[Stated problem 1] In the news report on Andrew McCabe below, which television program aired his interview?

[Source extract]
========================================================================

Pete Marovich/Getty Images(WASHINGTON) -- The former deputy director of the FBI, Andrew McCabe – who took an oath to protect the U.S. homeland – said he had a professional obligation to open up criminal investigations targeting President Donald Trump.

"If we failed to open an investigation under [the] circumstances, we wouldn’t be doing our jobs," McCabe told CBS News' "60 Minutes" in a much-anticipated interview Sunday night, citing concerns "about a national security threat."

McCabe, a lifelong Republican who spent two decades fighting terrorism and crime for the FBI, was specifically referring to Trump’s actions surrounding James Comey’s firing as FBI director in May 2017.

Monday morning, Trump dismissed McCabe's comments as a bunch of "lies" from a "disgraced" official.

In the interview with CBS News, McCabe described Trump as a president who was almost "gleeful" over Comey’s axing, who repeatedly attacked the FBI’s investigation of possible ties between Trump’s 2016 presidential campaign and Russian operatives, and who asked Comey in a private meeting "to discontinue the investigation of Mike Flynn," Trump’s national security adviser who lied to FBI agents about his contacts with the Russian government.

Trump even allegedly asked Deputy Attorney General Rod Rosenstein "to include Russia in [a] memo" justifying the FBI director’s removal, but Rosenstein didn’t do that, according to McCabe.

========================================================================

Stored entries:
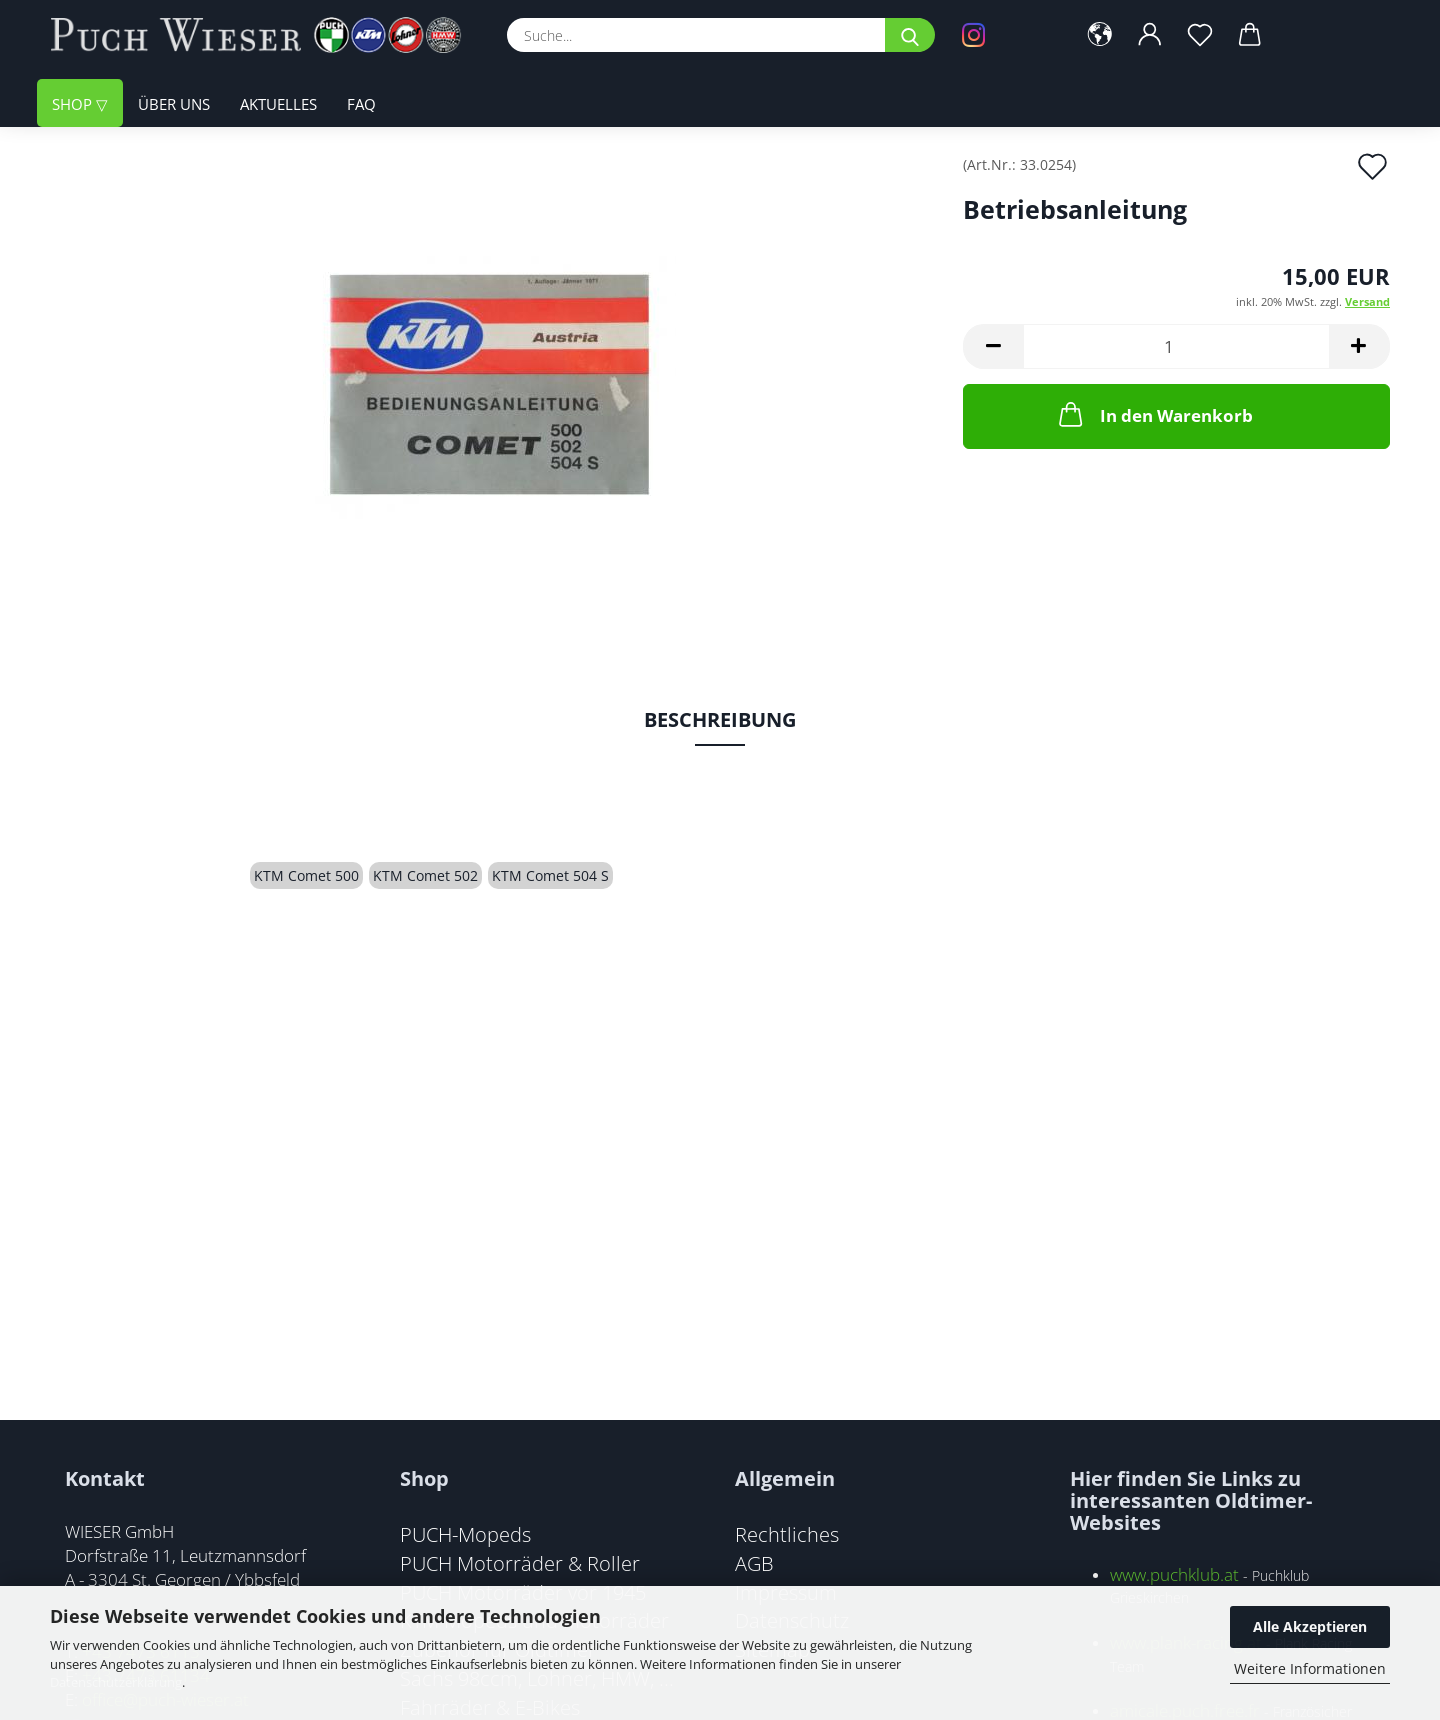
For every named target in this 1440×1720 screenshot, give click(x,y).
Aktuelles (278, 105)
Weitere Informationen (1310, 1668)
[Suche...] (910, 35)
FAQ (361, 105)
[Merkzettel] (1202, 35)
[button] (1102, 35)
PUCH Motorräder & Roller (520, 1563)
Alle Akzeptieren (1310, 1626)
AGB (754, 1563)
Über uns (174, 105)
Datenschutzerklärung (116, 1682)
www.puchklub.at (1174, 1574)
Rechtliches (787, 1534)
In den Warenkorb (1154, 414)
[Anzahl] (1176, 346)
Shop (74, 105)
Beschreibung (720, 719)
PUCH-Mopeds (465, 1534)
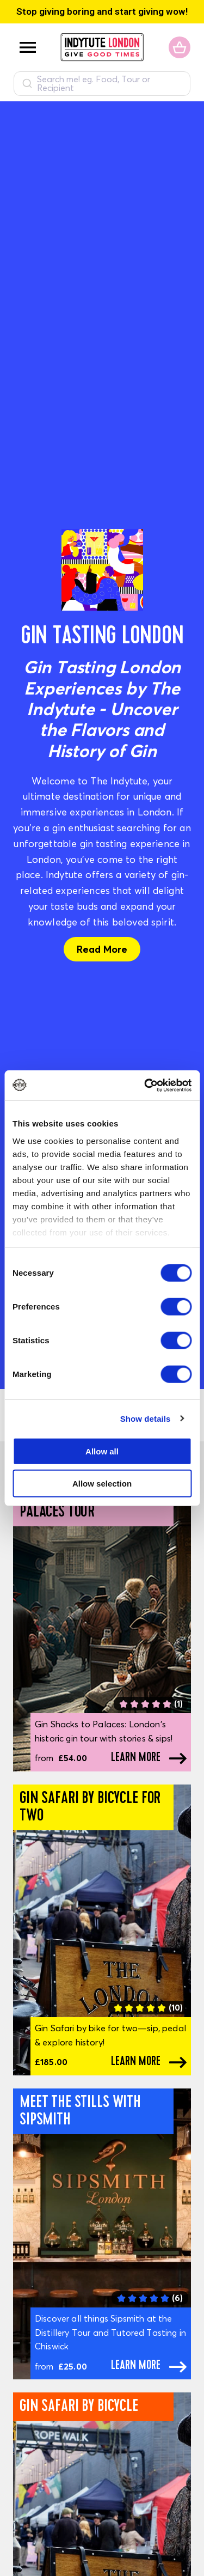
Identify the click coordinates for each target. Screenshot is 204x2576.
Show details (145, 1418)
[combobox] (102, 83)
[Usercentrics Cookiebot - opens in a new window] (145, 1085)
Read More (102, 949)
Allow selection (102, 1483)
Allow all (102, 1451)
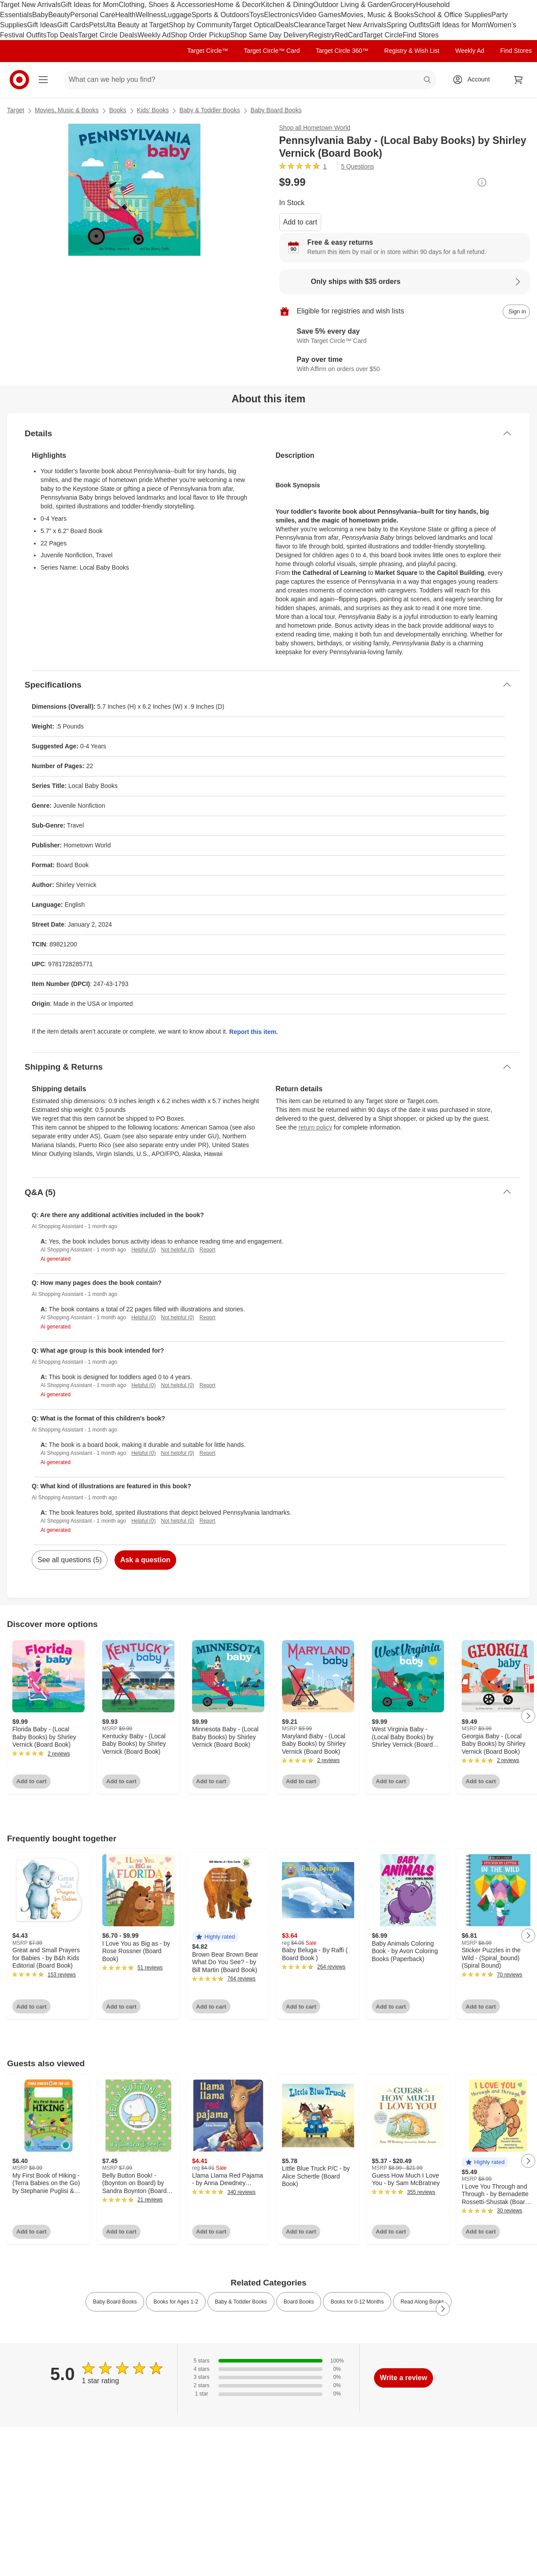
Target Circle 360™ (341, 50)
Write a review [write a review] (403, 2377)
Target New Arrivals (30, 4)
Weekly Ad (153, 35)
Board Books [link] (299, 2302)
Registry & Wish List (411, 50)
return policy (315, 1127)
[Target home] (19, 79)
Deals (285, 25)
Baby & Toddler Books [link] (241, 2302)
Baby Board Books (276, 110)
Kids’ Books (153, 110)
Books (117, 110)
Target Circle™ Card (272, 50)
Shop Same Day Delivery (269, 35)
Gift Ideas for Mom (90, 4)
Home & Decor (238, 4)
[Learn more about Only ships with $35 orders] (404, 281)
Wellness (150, 14)
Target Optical (254, 25)
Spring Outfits (407, 25)
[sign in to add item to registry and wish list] (516, 312)
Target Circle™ (207, 50)
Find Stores (421, 35)
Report (207, 1250)
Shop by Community (200, 25)
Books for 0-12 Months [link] (357, 2302)
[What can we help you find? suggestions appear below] (249, 79)
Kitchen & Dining (287, 4)
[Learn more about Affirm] (404, 364)
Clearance (310, 25)
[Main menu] (43, 79)
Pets (96, 25)
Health (125, 14)
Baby (40, 14)
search (427, 80)
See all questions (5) (69, 1560)
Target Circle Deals (107, 35)
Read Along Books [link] (422, 2302)
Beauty (59, 14)
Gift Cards (73, 25)
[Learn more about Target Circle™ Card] (404, 336)
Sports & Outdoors (221, 14)
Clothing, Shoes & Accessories (167, 4)
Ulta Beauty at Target (136, 25)
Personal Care (92, 14)
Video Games (319, 14)
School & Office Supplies (452, 14)
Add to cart (300, 222)
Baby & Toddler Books (209, 110)
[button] (215, 1937)
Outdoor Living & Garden (352, 4)
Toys (256, 14)
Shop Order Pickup (200, 35)
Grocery (403, 4)
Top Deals (62, 35)
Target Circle (383, 35)
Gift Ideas (42, 25)
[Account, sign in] (474, 79)
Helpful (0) (143, 1250)
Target (15, 110)
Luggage (177, 14)
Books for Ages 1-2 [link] (175, 2302)
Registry (322, 35)
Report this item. (253, 1031)
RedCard (349, 35)
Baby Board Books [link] (115, 2302)
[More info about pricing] (482, 182)
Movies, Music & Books (377, 14)
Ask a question (145, 1560)
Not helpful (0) (177, 1250)
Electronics (281, 14)
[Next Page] (528, 1716)
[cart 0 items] (518, 79)
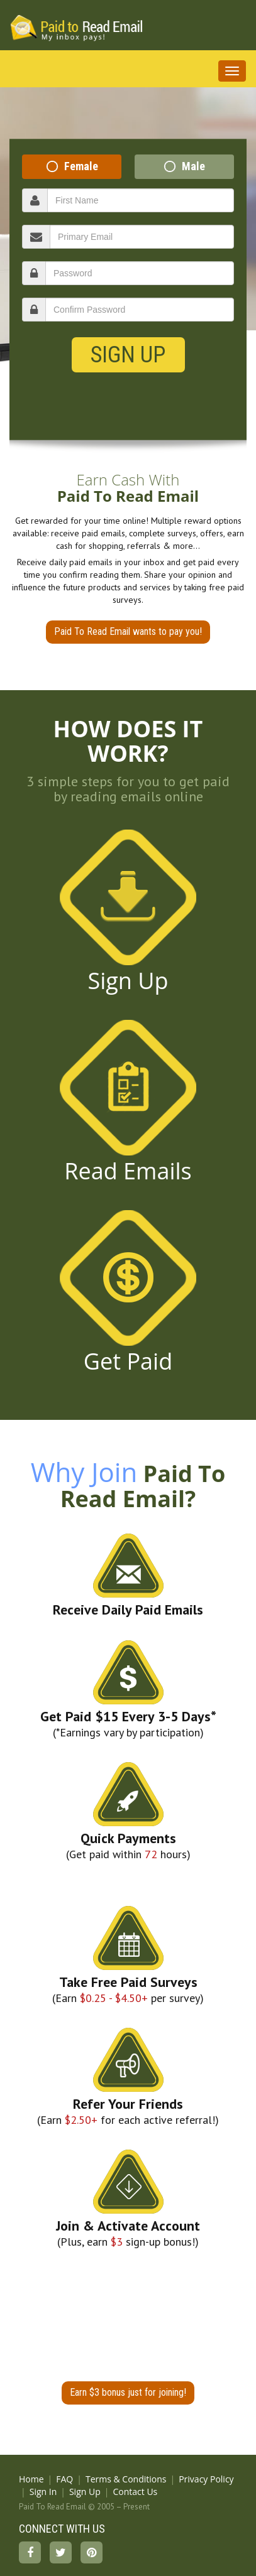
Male (193, 166)
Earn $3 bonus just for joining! (128, 2392)
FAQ (64, 2479)
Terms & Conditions (126, 2479)
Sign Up (128, 355)
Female (81, 166)
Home (31, 2479)
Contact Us (135, 2492)
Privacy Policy (206, 2479)
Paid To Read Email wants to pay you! (128, 631)
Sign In (43, 2492)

========================================================================

[Stated problem 2] Rewrite the listing, from its start through the line containing "Registry & Wish List (411, 50)" (both ends included), as a Markdown table with the columns Row and Line, skipping blank lines and leaving the pictures out.

[Full answer 1] CBS News' "60 Minutes"

[Full answer 2]
| Row | Line |
|---|---|
| 1 | For every named target in this 1440×1720 screenshot, give click(x,y). |
| 2 | Aktuelles (278, 105) |
| 3 | Weitere Informationen (1310, 1668) |
| 4 | [Suche...] (910, 35) |
| 5 | FAQ (361, 105) |
| 6 | [Merkzettel] (1202, 35) |
| 7 | [button] (1102, 35) |
| 8 | PUCH Motorräder & Roller (520, 1563) |
| 9 | Alle Akzeptieren (1310, 1626) |
| 10 | AGB (754, 1563) |
| 11 | Über uns (174, 105) |
| 12 | Datenschutzerklärung (116, 1682) |
| 13 | www.puchklub.at (1174, 1574) |
| 14 | Rechtliches (787, 1534) |
| 15 | In den Warenkorb (1154, 414) |
| 16 | [Anzahl] (1176, 346) |
| 17 | Shop (74, 105) |
| 18 | Beschreibung (720, 719) |
| 19 | PUCH-Mopeds (465, 1534) |
| 20 | Identify the click coordinates for each target. Screenshot is 204x2576. |
| 21 | Show details (145, 1418) |
| 22 | [combobox] (102, 83) |
| 23 | [Usercentrics Cookiebot - opens in a new window] (145, 1085) |
| 24 | Read More (102, 949) |
| 25 | Allow selection (102, 1483) |
| 26 | Allow all (102, 1451) |
| 27 | Target Circle 360™ (341, 50) |
| 28 | Write a review [write a review] (403, 2377) |
| 29 | Target New Arrivals (30, 4) |
| 30 | Weekly Ad (153, 35) |
| 31 | Board Books [link] (299, 2302) |
| 32 | Registry & Wish List (411, 50) |